Iran's Success at America's Expense
If the Obama administration did not adopt this plan in its entirety, then it would be an impressive coincidence that just about all of the proposals in The Iran Project's blueprint were adopted and the predictable outcome is the shameful and harmful nuclear deal with Iran. It's not just that the Obama administration was willing to adopt the deal; it's the workman-like salesmanship of the deal that Mr. Obama is engaged in.

Despite poll after poll indicating that the more Americans learn about the deal, the less they like it--with a two-to-one margin currently opposed--President Obama has stood resolute. Instead of explaining that the deal wasn't perfect but it was the best he could negotiate and it meets U.S. security needs, or acknowledging that his critics have some good points (since they're based on the President's broken promises) and working to make a few unilateral adjustments that would set more minds at ease, he has chose a different path. He offered no quarter, likening the experts who came out against the agreement to "Lobbyists and pundits" who "were suddenly transformed into arm-chair nuclear scientists." Then, he labeled them "the crazies." In a manner befitting of former CIA Director George Tenet's "slam dunk" prognosis in the run up the 2003 Iraq war, Obama even declared: "I've had to make a lot of tough calls as President, but whether or not this deal is good for American security is not one of those calls. It's not even close."

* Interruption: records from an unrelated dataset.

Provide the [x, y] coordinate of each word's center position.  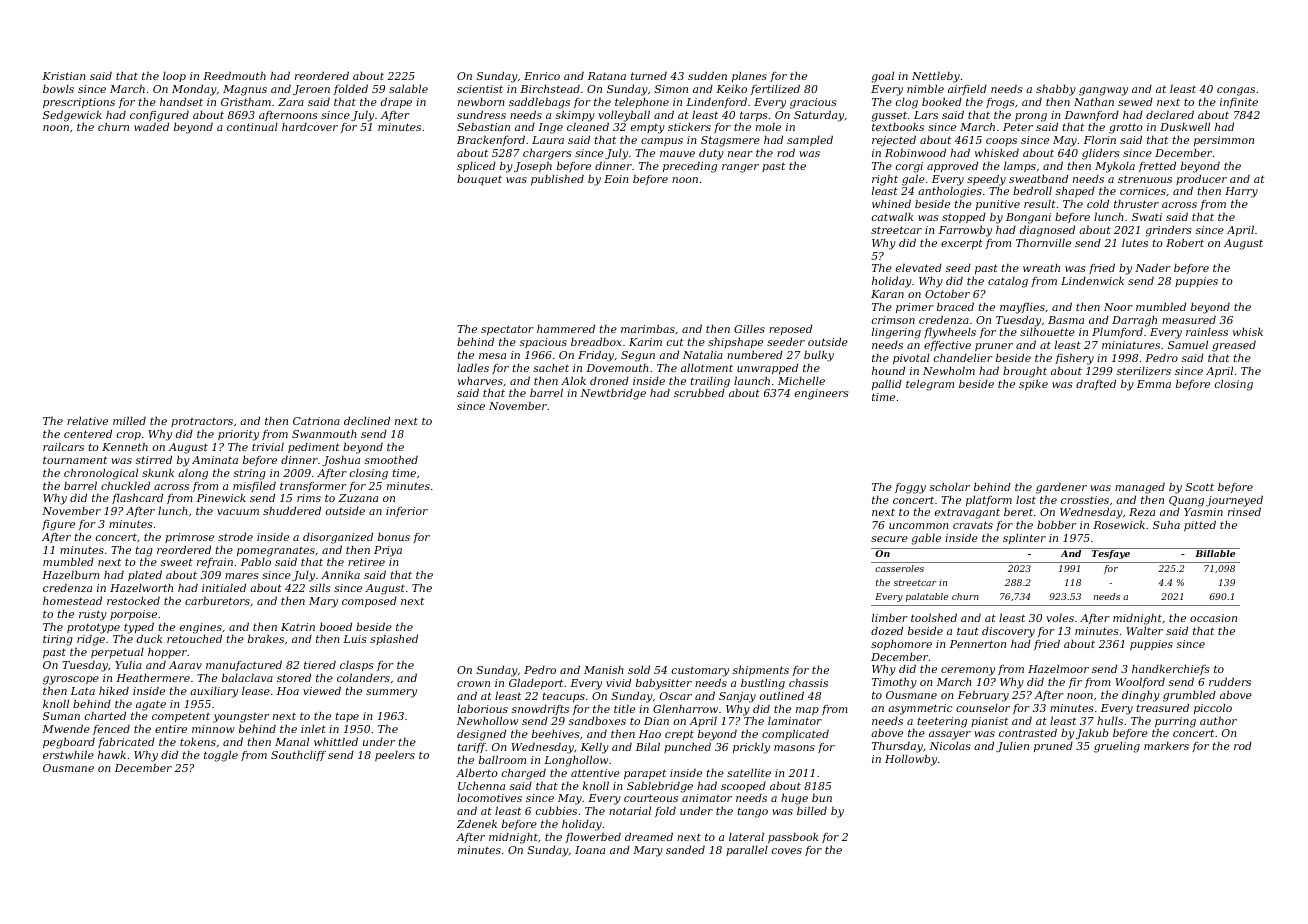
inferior [407, 512]
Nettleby [936, 77]
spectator [507, 330]
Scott [1199, 487]
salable [408, 88]
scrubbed [699, 393]
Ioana [590, 850]
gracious [813, 103]
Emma [1154, 384]
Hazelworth [141, 587]
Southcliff [298, 755]
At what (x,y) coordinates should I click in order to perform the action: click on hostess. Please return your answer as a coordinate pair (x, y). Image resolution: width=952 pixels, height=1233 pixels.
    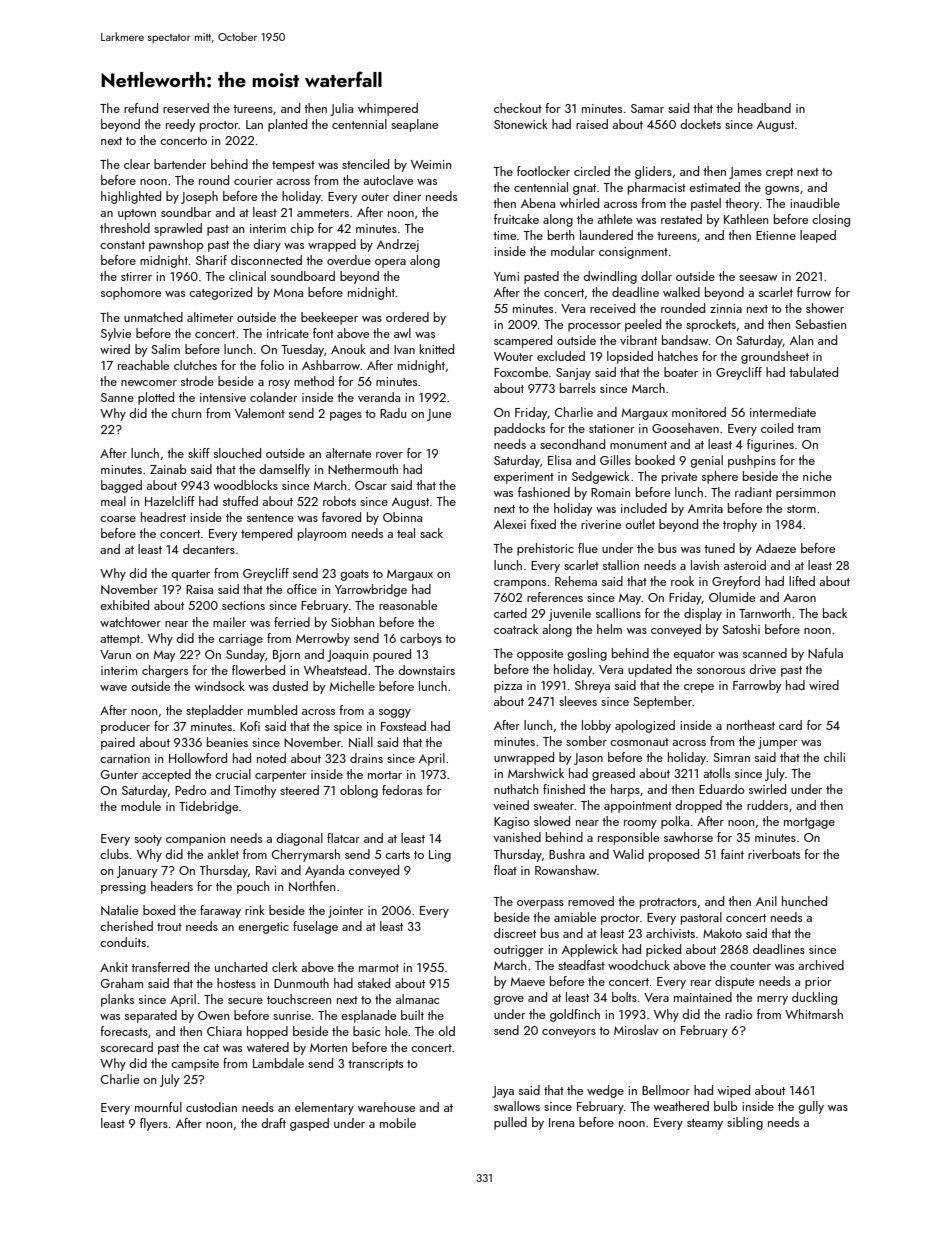
    Looking at the image, I should click on (236, 983).
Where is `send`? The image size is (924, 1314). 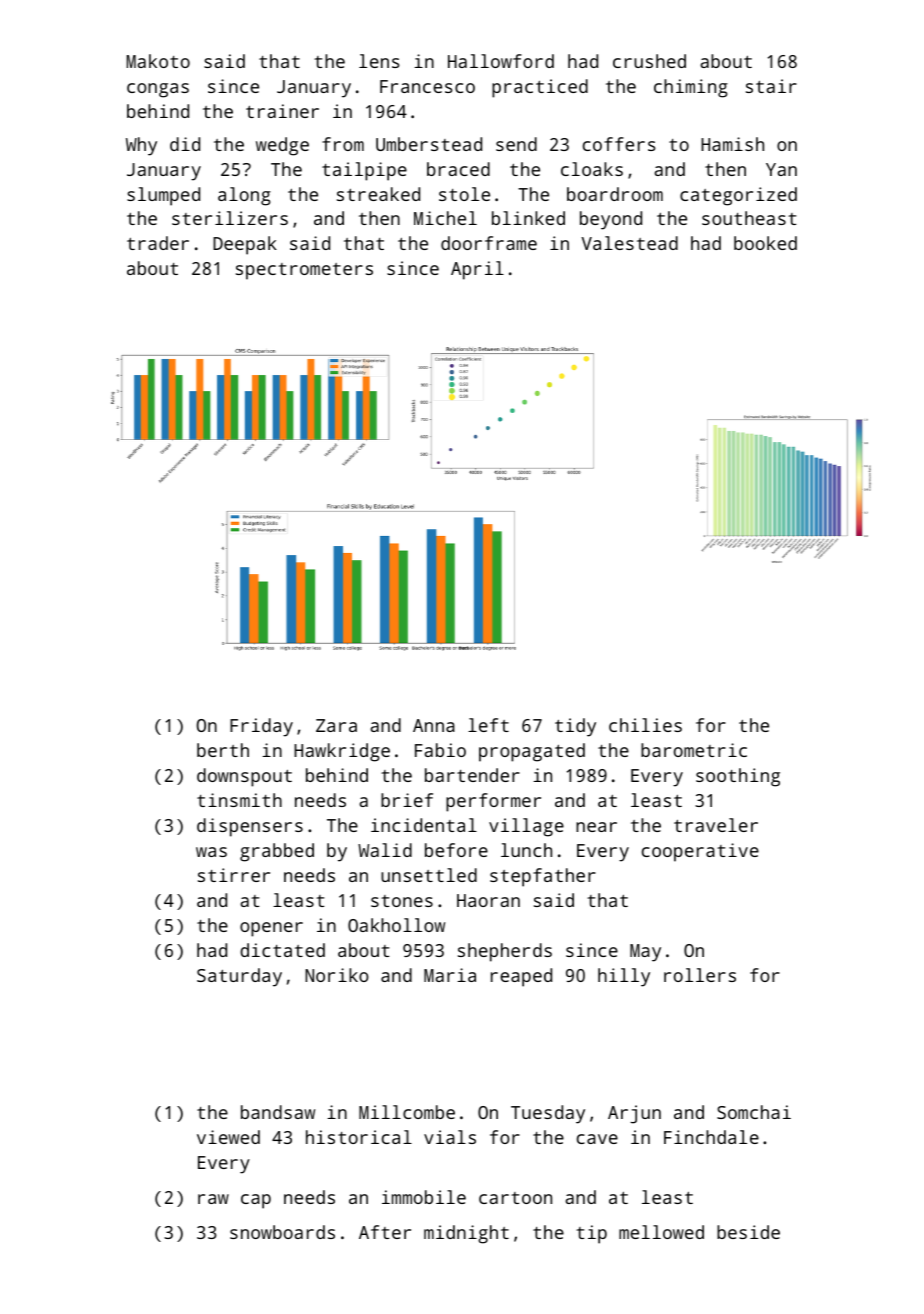 send is located at coordinates (516, 144).
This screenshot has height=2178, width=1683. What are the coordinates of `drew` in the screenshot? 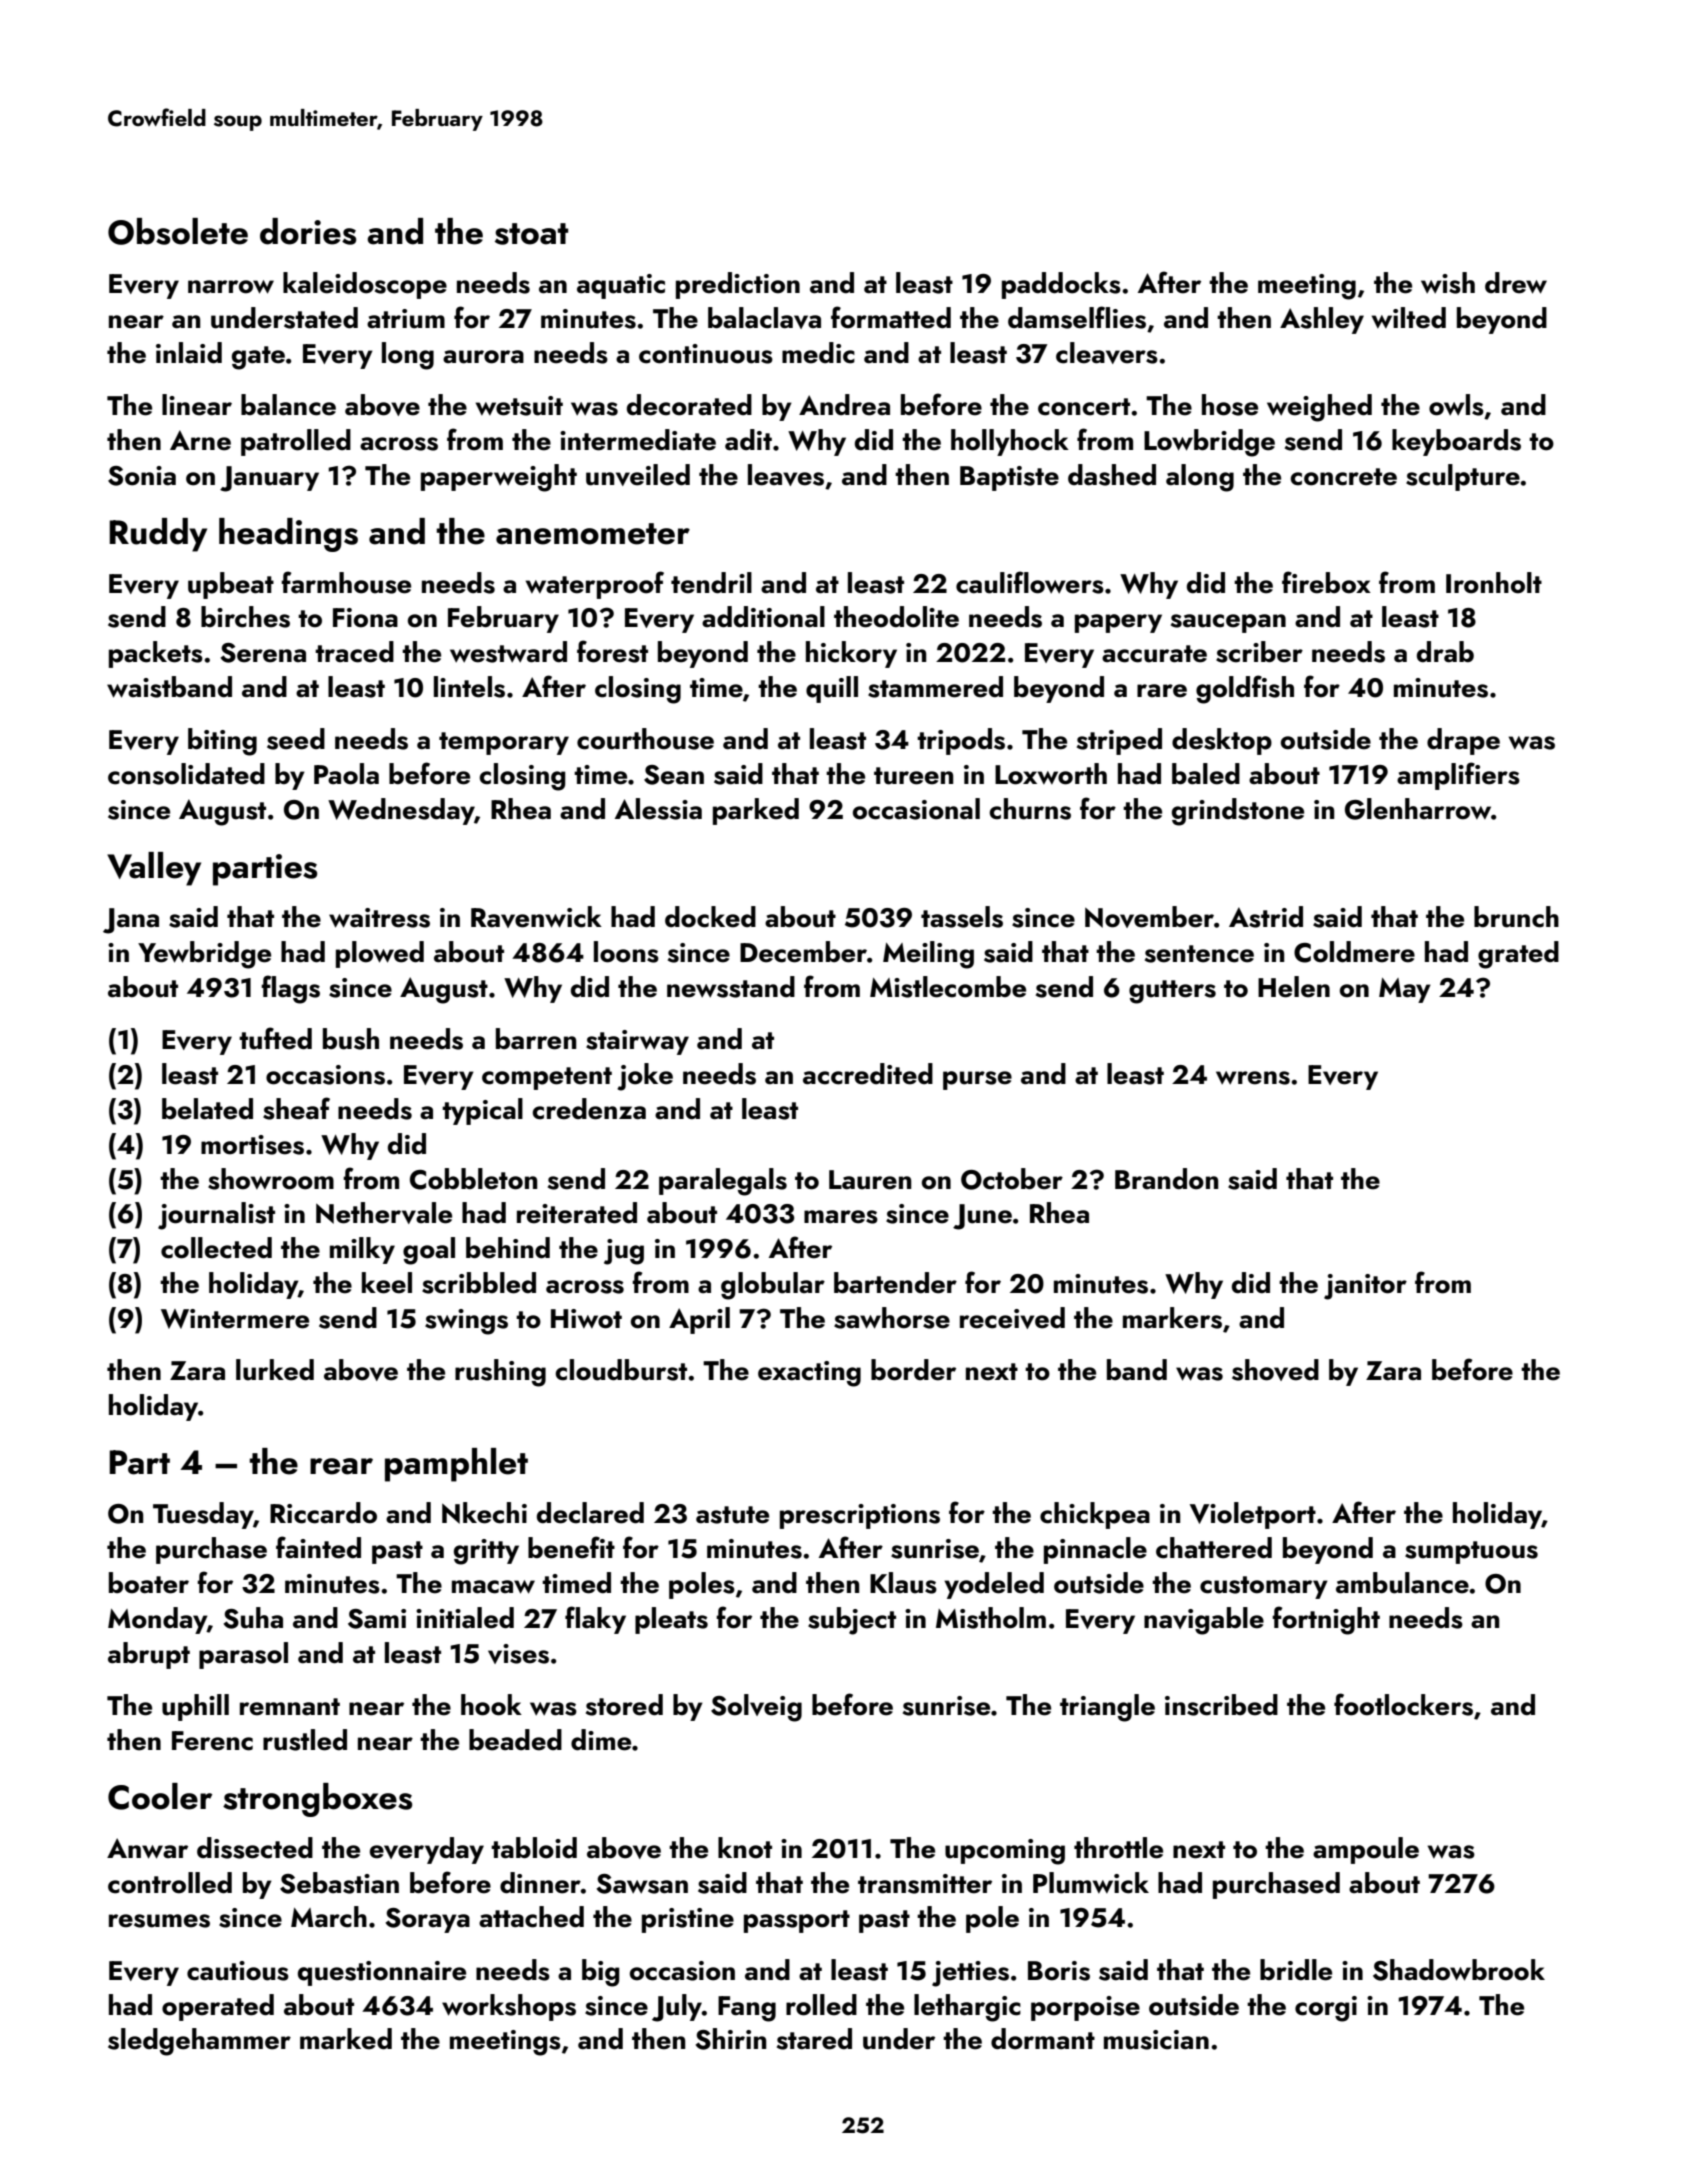 It's located at (1516, 283).
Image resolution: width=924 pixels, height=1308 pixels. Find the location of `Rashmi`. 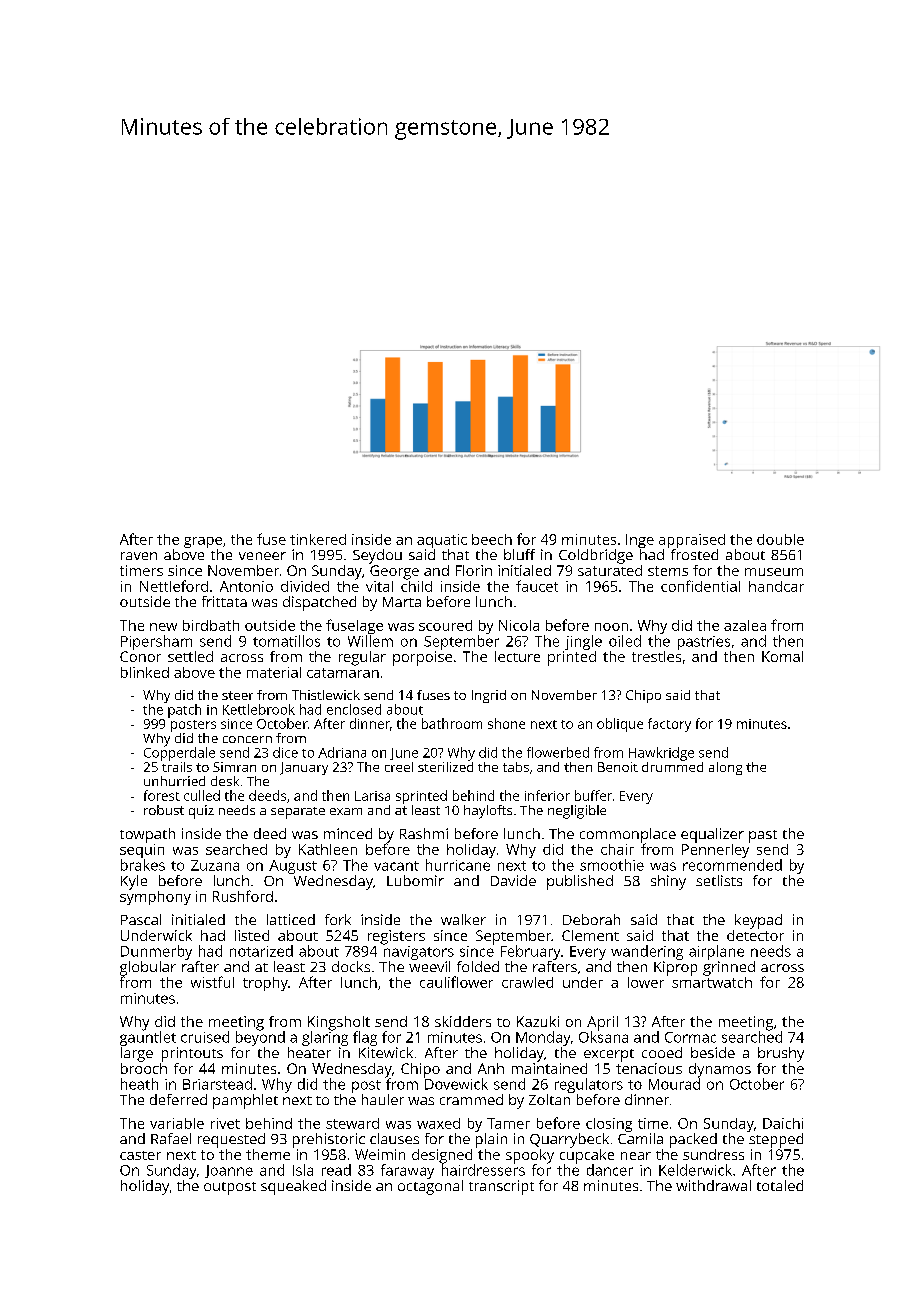

Rashmi is located at coordinates (424, 833).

The crystal clear reality is that the Obama administration is not just onboard with the Iran lobby's positions, but he has bought it all--hook, line, and sinker. Whether the inception of the idea began before he came to Washington, or whether The Iran Project, the National Iranian American Council, or the likes of the Leveretts cemented the approach he would adopt during negotiations, one thing is certain: The nuclear deal with Iran is a boon for all involved other than the U.S. and its allies in Israel and the wider Middle East. It marks America's definitive shift away from its traditional regional allies and defines a new relationship with a former adversary that is unfortunately based on hope rather than experience. The Iran lobby will no doubt celebrate this and build on their quiet and impressive success.